Trabalhou de sempre com um dos maiores de sempre, mas quando chegou a sua vez decidiu virar as costas aos críticos. Este é um restaurante especial

O chef Yosuke Suga não é estranho às estrelas Michelin, tendo trabalhado para as ganhar e manter durante mais de uma década como protegido do falecido e grande Joel Robuchon, outrora o chef com mais estrelas Michelin do mundo. Mas quando chegou a altura de abrir o seu próprio restaurante, o Sugalabo, em 2015, virou as costas aos críticos.

“Vi muito do funcionamento dos bastidores da Michelin”, conta Suga. “Por causa disso, tanto no bom como no mau sentido, fui perdendo gradualmente o interesse… mais do que isso, desenvolvi um forte desejo de não ser avaliado por outros; de não trabalhar de uma forma que procure a validação de um guia.”

“Servimos para os clientes, mas não fazemos pratos para os críticos”, acrescenta.

Boa sorte para conseguir uma mesa, no entanto. Dez anos depois da abertura, o Sugalabo é inacessível a quase toda a gente.
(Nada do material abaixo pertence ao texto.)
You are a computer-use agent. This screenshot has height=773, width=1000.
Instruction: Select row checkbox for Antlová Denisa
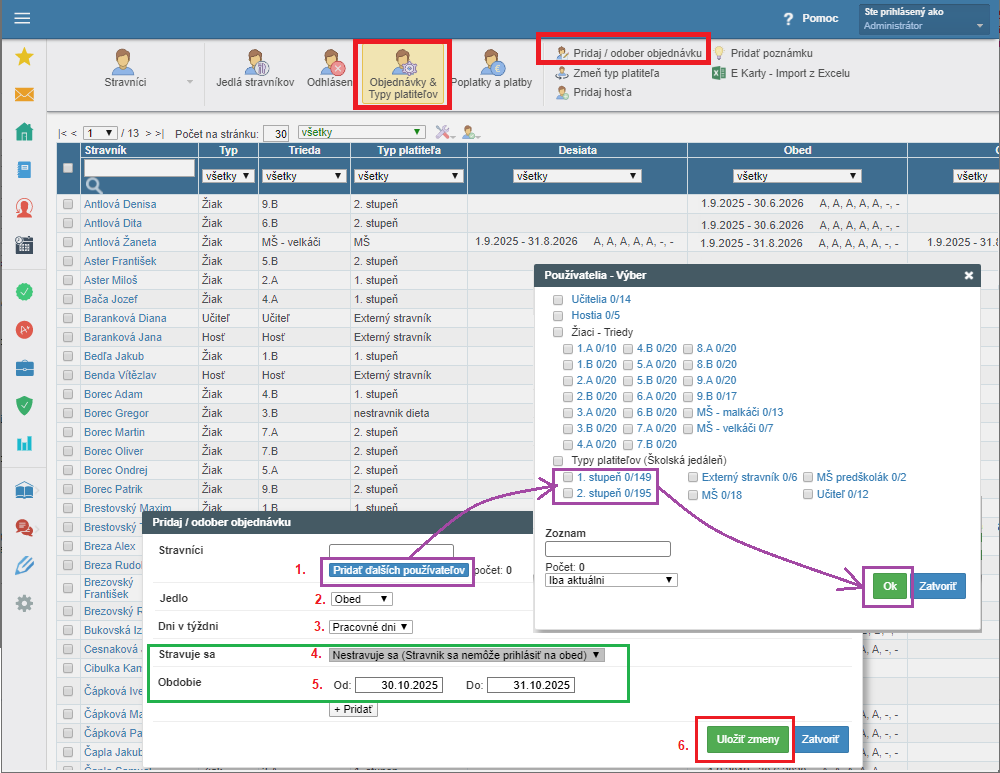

A política de mesa do restaurante é uma versão diluída de “Ichigensan okotowari”, ou “sem clientes de primeira viagem sem apresentação”, uma prática antiga de alguns dos estabelecimentos mais elogiados do Japão – e, pela sua natureza, secretos. Estes restaurantes são frequentados quase exclusivamente por clientes habituais, que podem ser autorizados a trazer um convidado, mas não há qualquer garantia de que o convidado possa regressar.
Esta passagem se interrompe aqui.